Table 2 CPU time for branch & bound (aborted after 300 s run) for the ATSP

The three strategies do not end the B & B on 2 occasions out of 14 problems. MTZRBL was the only strategy achieving all the optimal solutions.

Regarding the comparison between MTZBL and MTZRBL, the results are very similar, on 7 test cases MTZBL was better and on 6 it was MTZRBL.

4.2 Results for the Steiner problem

In the case of the Steiner problem, the LP relaxation follows a trend similar to the ATSP problem. MTZ gets a slightly lower value. The results obtained are presented in Tables 3 and 4. In Table 3 we show the SteinC problems (problems with 500 nodes), whereas in Table 4 are shown the results for the SteinD problems (1000 nodes). We test each problem with a maximum of 300 s.

Table 3 CPU time for branch & bound (until 300 s run) for the Steiner problem (SteinC problems)
Table 4 CPU time for branch & bound (until 300 s run) for the Steiner problem (SteinD problems)

In the case of completing 300 s without finishing the brach&bound, we show in ZIP the best solution found.
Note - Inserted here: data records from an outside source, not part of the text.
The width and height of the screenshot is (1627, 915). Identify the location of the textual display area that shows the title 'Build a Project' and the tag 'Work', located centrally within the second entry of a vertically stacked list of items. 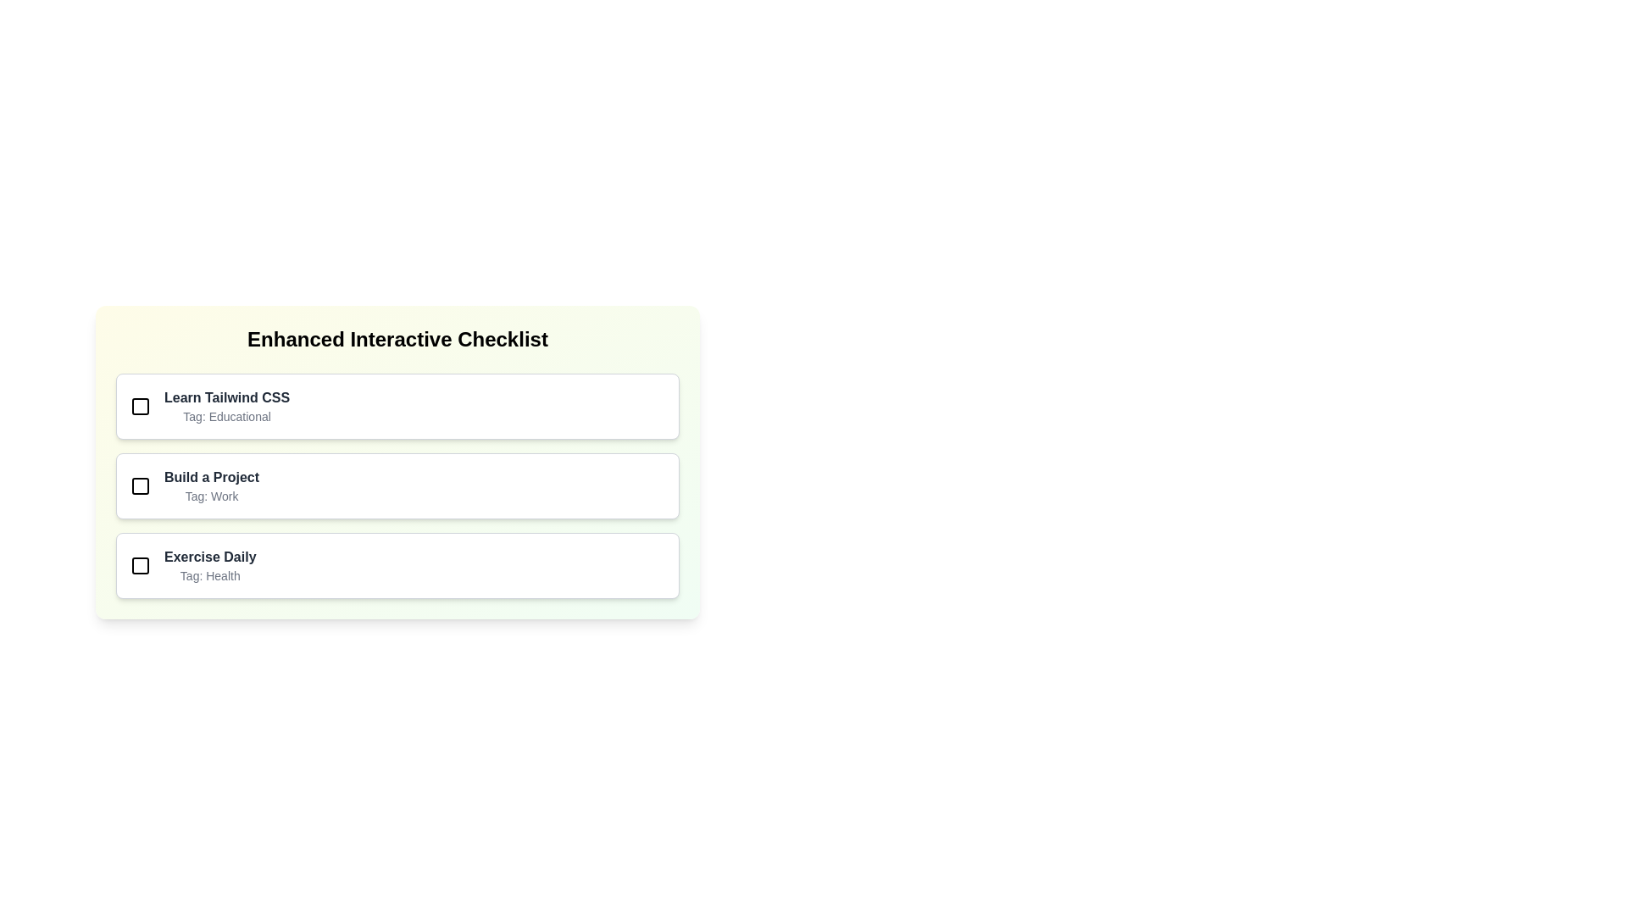
(210, 486).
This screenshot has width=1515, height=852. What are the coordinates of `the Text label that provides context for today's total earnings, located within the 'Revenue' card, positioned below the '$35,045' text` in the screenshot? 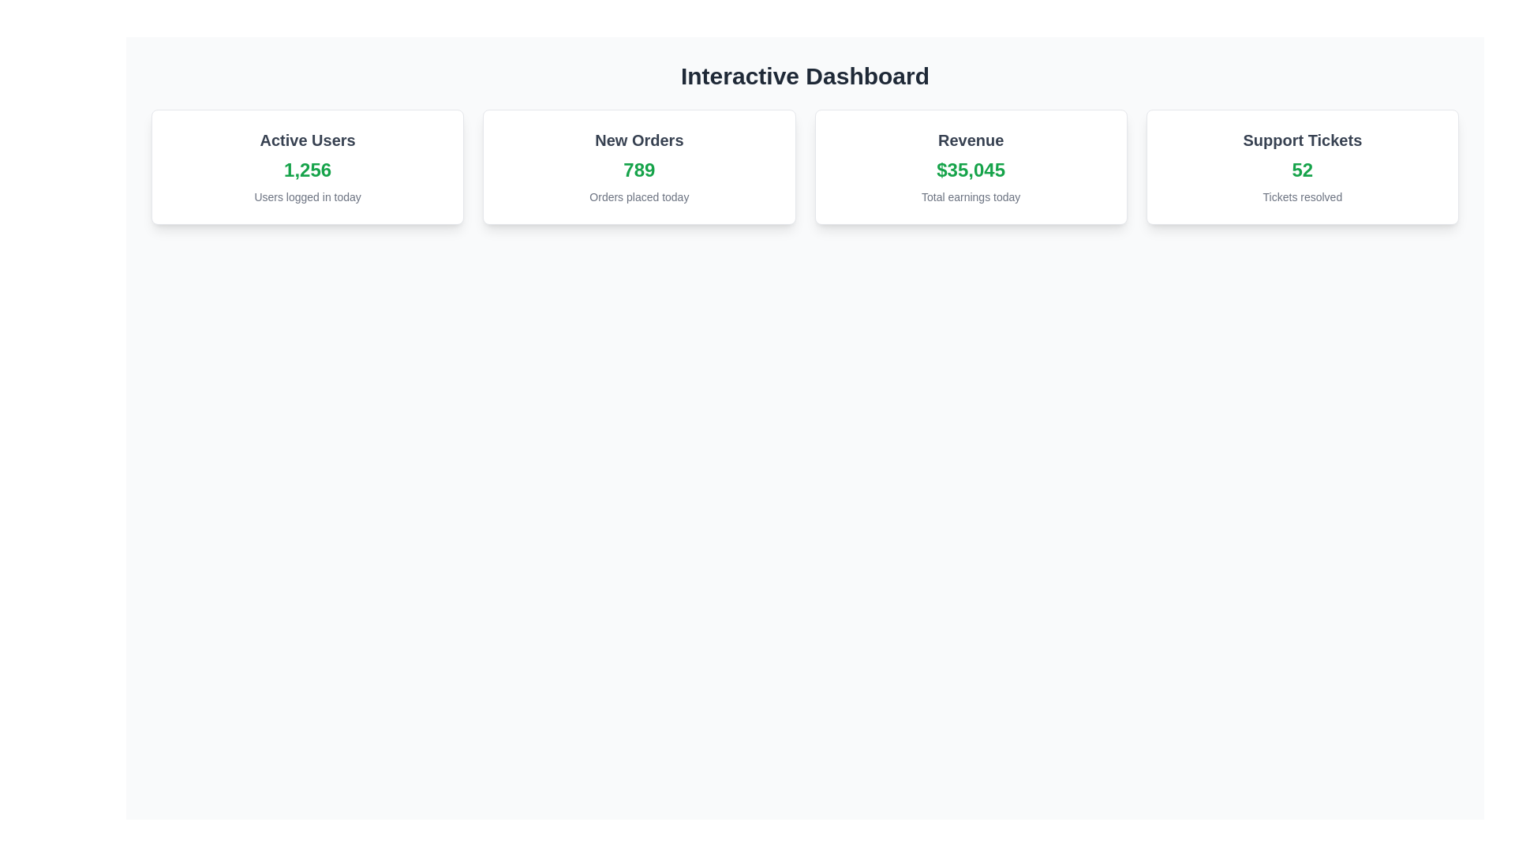 It's located at (970, 197).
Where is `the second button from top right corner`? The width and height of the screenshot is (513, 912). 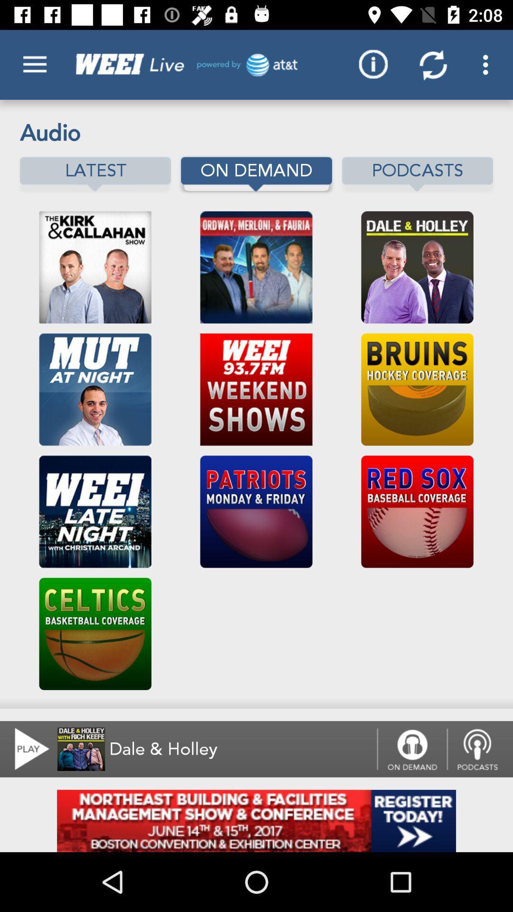
the second button from top right corner is located at coordinates (433, 65).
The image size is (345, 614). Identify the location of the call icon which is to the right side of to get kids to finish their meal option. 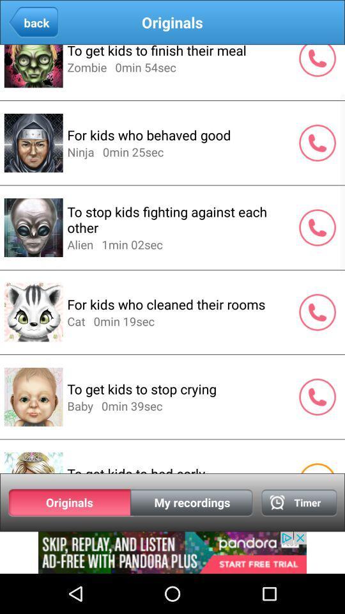
(317, 63).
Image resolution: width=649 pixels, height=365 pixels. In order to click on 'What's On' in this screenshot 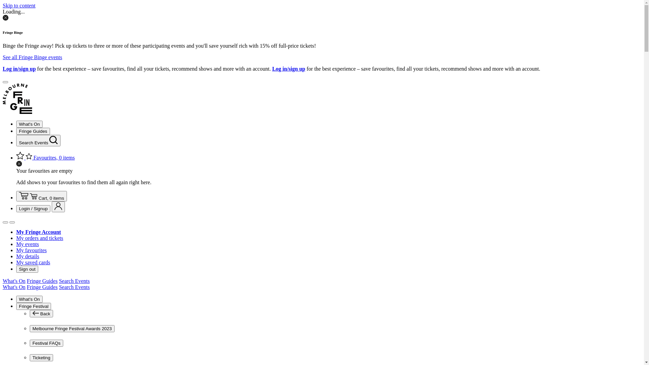, I will do `click(14, 287)`.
In the case of the Steiner problem, the results of the continuous labelling are always better than those of the integer label. MTZRBL was also better than the MTZ strategy on seven SteinC problems and five SteinD problems. In general, the binary labelling strategy shows better behaviour when the percentage of terminal nodes is low.

5 Conclusions

We have proposed in this paper a new strategy to formulate anti-loop constraints, avoiding odd loops. The experimentation carried out shows the best performance for the binary labelling is its relaxation, which keeps integrity of the solution. Although better global results are achieved for the MTZ strategy, the relaxing binary labelling does have a good convergence and in some problems it improves the results of the MTZ. For the Steiner problem the results are better than the MTZ formulation in 12 problems over 35.

On other hand, this strategy can provide new ideas for the design of algorithms and models in problems related to graphs when iterative strategies are proposed based on generating subtour elimination constraints.